Personal information
- Born: February 5, 1985 (age 41) Austin, Texas
- Listed height: 6 ft 2 in (1.88 m)
- Listed weight: 195 lb (88 kg)

Career information
- High school: Ellison (Killeen, Texas)
- College: Little Rock (2003–2006); Central Missouri (2006–2007);
- NBA draft: 2007: undrafted
- Playing career: 2007–2021
- Position: Point guard / shooting guard
- Number: 3, 8, 19, 4

Career history
- 2007–2008: Braunschweig
- 2008–2009: Élan Chalon
- 2009–2010: Le Mans
- 2010–2011: Limoges CSP
- 2011–2012: Rethymno
- 2012: Cibona Zagreb
- 2012–2013: Spartak St. Petersburg
- 2013–2014: Brose Baskets
- 2014: Panathinaikos
- 2014–2015: İstanbul BB
- 2015–2016: Union Olimpija
- 2016: Avtodor Saratov
- 2016–2017: Monaco
- 2017–2018: SIG Strasbourg
- 2018–2021: JL Bourg

Career highlights
- FIBA BCL Star Lineup Best Team (2017); GBL champion (2014); 2× French League Cup winner (2016, 2017); French Federation Cup winner (2018); 2× French League All-Star (2009, 2010); Croatian League champion (2012);

= Zack Wright =

Bosnian basketball player

Zachary "Zach" Wright (born February 5, 1985) is an American-born naturalized Bosnian former professional basketball player. He played at both the point guard and shooting guard positions.

==Professional career==
Wright's first team was SG Braunschweig of the German ProB. As a rookie pro, he led German Pro B in scoring (24.8) and steals (3.5).
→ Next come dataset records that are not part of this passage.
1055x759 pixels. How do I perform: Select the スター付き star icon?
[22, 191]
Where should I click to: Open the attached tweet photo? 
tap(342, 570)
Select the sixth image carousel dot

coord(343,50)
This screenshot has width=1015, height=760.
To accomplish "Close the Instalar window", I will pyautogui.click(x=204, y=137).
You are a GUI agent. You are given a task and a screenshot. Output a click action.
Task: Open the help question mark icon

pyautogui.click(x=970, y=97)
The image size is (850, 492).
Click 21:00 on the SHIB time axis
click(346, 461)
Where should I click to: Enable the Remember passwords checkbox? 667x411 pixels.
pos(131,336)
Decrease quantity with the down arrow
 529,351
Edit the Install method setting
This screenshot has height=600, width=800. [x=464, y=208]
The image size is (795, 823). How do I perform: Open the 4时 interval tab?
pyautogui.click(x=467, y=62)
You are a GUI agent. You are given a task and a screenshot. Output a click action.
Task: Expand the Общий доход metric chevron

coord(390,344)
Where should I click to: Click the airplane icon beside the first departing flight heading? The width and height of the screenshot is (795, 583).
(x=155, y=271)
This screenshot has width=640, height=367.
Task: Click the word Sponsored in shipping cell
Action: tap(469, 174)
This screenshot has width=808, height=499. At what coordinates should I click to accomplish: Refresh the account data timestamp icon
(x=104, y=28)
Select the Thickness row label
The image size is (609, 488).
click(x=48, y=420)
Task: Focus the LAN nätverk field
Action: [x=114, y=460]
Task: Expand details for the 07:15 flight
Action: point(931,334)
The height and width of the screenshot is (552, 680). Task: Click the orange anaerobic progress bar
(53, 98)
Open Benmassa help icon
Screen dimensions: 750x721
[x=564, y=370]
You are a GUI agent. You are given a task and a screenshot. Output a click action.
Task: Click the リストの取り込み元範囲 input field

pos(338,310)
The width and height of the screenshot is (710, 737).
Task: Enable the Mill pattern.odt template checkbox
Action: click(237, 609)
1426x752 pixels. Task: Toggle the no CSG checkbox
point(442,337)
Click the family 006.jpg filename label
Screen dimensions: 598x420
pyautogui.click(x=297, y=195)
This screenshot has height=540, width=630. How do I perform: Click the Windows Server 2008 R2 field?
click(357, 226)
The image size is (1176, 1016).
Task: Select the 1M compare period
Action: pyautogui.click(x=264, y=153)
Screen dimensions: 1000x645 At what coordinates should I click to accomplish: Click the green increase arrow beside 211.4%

This stint was followed by three seasons in the LNB Pro A in France: with Élan Chalon, Le Mans Sarthe, and Limoges CSP. Wright played at the French All-Star Game during the 2008–09 and 2010–11 seasons, and was named the slam dunk champion in the 2010–11 season.

In September 2011, he signed with Rethymno of the Greek League. He left them in March 2012, and signed with Cibona Zagreb of Croatia for the rest of the season. With Cibona he won the Croatian League

In July 2012, he signed a two-year deal with Spartak St. Petersburg of Russia. He left them after one season and signed with German EuroLeague team Brose Baskets. He left them in February 2014. On February 21, 2014, he signed with the Greek powerhouse Panathinaikos for the rest of the 2013–14 season.

In August 2014, Wright signed with İstanbul BB of Turkey for the 2014–15 season. On August 31, 2015, he signed a one-year deal with Union Olimpija of Slovenia. On March 3, 2016, he left Olimpija and signed with Avtodor Saratov of Russia for the rest of the season.

On August 9, 2016, Wright signed with AS Monaco for the 2016–17 season.

On July 14, 2017, Wright signed with SIG Strasbourg for the 2017–18 season.

On September 14, 2018, he signed with Pro A team JL Bourg.

==National team career==
In 2012, Wright acquired Bosnian-Herzegovinian citizenship. He played with the senior Bosnia and Herzegovina national basketball team at the EuroBasket 2013.